__Task directions__
Word for word, please restate the line containing "Where should I click to: Click the SVX" and all the lines that follow it to the end of the data.

__Recorded information__
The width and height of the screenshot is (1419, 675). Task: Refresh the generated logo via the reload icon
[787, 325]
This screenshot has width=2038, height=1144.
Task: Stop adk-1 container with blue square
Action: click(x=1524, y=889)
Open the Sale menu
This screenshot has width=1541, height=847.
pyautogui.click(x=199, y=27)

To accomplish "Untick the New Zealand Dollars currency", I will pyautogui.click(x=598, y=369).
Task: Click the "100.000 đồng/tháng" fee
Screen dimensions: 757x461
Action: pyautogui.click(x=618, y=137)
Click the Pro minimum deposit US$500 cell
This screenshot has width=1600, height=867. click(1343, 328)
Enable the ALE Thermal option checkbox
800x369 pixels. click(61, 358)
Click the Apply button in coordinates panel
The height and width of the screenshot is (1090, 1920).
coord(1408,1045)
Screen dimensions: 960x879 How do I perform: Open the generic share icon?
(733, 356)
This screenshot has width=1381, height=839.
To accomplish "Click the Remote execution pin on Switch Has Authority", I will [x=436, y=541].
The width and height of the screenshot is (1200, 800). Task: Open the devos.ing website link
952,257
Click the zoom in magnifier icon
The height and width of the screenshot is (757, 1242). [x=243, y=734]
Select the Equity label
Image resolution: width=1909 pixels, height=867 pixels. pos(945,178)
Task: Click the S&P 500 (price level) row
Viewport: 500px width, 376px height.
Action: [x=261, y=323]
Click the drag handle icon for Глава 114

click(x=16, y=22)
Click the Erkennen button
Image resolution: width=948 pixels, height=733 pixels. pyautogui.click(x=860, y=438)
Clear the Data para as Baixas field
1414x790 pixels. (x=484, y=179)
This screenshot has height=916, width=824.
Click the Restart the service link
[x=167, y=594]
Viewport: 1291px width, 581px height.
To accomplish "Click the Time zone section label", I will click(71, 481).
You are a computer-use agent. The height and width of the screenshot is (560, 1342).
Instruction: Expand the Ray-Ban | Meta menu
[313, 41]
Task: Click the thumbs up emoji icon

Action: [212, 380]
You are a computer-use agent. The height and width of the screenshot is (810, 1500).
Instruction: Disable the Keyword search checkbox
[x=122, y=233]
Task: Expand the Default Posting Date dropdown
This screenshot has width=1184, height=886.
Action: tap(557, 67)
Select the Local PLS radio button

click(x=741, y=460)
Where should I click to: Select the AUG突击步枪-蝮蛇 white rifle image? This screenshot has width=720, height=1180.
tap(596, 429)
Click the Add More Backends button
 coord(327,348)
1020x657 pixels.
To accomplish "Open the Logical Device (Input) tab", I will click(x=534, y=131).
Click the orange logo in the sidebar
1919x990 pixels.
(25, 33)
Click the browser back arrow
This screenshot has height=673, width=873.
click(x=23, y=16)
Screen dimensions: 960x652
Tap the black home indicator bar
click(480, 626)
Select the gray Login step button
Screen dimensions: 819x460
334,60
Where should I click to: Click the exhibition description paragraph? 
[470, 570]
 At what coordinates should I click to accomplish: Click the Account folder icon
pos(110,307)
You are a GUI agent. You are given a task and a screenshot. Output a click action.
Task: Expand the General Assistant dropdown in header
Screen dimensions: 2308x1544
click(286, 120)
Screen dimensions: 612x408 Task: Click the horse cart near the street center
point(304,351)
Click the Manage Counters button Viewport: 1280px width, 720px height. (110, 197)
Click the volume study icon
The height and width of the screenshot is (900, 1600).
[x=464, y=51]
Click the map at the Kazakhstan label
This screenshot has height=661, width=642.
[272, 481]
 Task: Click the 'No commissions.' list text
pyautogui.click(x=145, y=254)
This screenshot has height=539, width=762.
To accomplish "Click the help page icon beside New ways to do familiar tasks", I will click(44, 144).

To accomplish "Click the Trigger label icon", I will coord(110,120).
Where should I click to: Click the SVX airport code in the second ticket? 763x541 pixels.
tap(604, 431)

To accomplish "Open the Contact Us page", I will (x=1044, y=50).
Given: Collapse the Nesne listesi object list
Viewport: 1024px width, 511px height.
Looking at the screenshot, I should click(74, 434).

__Solution for this exercise__
Where should I click to: Click the SVX airport code in the second ticket? 763x541 pixels.
tap(604, 431)

To accomplish "Open the Contact Us page", I will (x=1044, y=50).
Given: Collapse the Nesne listesi object list
Viewport: 1024px width, 511px height.
Looking at the screenshot, I should click(74, 434).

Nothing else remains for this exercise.